Многие историки считают, что неудача Гитлера в попытке взять Москву в 1941 г. стала поворотным моментом войны; однако у этого события есть политическая подоплека. Если бы он выступал в роли освободителя, а не палача, то весьма вероятно, что советская империя развалилась бы прежде, чем США вступили в войну, и следовательно, Гитлер избежал бы того, чего боялся более всего, – полномасштабной войны на два фронта. Несмотря на его военную несостоятельность, его трагической ошибкой была скорее политика, нежели стратегия: если бы он полагался на контрреволюцию, вместо завоевания, то не случилось бы и нежелательного для него поворотного момента в этой войне. Он потерпел сокрушительное поражение не от русских, а от своей глупости.
В Германии неприятие национал-социализма в 1933 г. также создало большой внутренний фронт, в который входило не только гражданское население старше сорока лет, но и многие высокопоставленные гражданские и армейские чины, включая главнокомандующего и командующего генеральным штабом.

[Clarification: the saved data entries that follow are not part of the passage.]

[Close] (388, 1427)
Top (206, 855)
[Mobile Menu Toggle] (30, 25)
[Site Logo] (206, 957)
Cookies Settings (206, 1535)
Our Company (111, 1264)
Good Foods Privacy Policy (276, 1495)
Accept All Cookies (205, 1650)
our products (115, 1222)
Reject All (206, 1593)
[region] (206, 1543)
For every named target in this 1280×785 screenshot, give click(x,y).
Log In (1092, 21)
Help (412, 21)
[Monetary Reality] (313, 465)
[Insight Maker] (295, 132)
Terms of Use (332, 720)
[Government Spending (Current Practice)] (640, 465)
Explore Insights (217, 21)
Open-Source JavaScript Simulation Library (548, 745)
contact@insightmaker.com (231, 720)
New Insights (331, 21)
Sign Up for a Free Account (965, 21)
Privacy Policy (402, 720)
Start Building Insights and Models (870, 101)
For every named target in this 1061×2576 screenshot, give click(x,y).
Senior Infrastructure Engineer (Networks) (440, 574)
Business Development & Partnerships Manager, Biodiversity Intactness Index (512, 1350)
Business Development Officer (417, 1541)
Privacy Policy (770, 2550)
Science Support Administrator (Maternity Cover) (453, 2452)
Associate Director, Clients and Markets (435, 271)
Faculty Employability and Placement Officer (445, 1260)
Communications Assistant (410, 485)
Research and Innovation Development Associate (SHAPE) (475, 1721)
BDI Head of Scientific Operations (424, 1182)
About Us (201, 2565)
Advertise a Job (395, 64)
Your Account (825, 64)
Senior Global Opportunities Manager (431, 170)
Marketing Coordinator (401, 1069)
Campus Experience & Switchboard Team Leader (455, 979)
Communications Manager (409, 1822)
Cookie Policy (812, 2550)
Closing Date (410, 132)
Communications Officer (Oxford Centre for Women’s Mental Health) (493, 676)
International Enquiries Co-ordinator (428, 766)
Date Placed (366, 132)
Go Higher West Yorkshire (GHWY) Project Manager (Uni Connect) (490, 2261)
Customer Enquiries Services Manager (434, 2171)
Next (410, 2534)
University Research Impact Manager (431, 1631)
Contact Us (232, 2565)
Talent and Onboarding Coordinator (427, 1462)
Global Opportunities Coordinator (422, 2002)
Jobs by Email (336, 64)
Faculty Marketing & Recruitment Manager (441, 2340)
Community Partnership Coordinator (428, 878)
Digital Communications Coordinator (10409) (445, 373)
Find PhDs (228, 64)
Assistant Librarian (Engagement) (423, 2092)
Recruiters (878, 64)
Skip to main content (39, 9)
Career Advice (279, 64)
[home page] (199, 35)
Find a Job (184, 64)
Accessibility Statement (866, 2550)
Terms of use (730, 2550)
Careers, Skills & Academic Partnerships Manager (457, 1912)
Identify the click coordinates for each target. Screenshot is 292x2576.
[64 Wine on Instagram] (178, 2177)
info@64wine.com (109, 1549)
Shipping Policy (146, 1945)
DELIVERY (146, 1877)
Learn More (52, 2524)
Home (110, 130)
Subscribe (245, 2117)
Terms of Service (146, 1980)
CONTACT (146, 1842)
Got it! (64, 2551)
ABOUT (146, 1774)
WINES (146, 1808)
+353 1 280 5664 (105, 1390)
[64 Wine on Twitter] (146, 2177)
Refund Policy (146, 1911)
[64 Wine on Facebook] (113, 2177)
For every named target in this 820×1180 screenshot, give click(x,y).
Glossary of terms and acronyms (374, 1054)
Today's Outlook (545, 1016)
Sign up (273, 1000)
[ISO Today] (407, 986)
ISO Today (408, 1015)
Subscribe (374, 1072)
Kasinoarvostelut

В соответствии с источниками информации британских разведывательных служб, в 1939 г. оппозиция Гитлеру была настолько сильной, что могла привести к восстанию и свержению национал-социализма. Когда 3 сентября 1939 г. британское и французское правительства объявили своей целью уничтожение Гитлера и гитлеризма, их стратегия была обращена в сторону революции. На следующий день это подтвердил британский премьер-министр мистер Невилл Чемберлен, который в обращении по радио к немецкому народу сказал: «В этой войне мы не собираемся бороться против немецкого народа, к которому не испытываем враждебных чувств, но против тиранического режима». Чтобы добиться успеха, все, что требовалось, – поддержать тех, кто выступал против Гитлера, обещать им лучшие условия, в случае удачного переворота, и помогать им, насколько возможно, на внутреннем фронте, в то время как военные операции были бы направлены против Гитлера на внешнем фронте.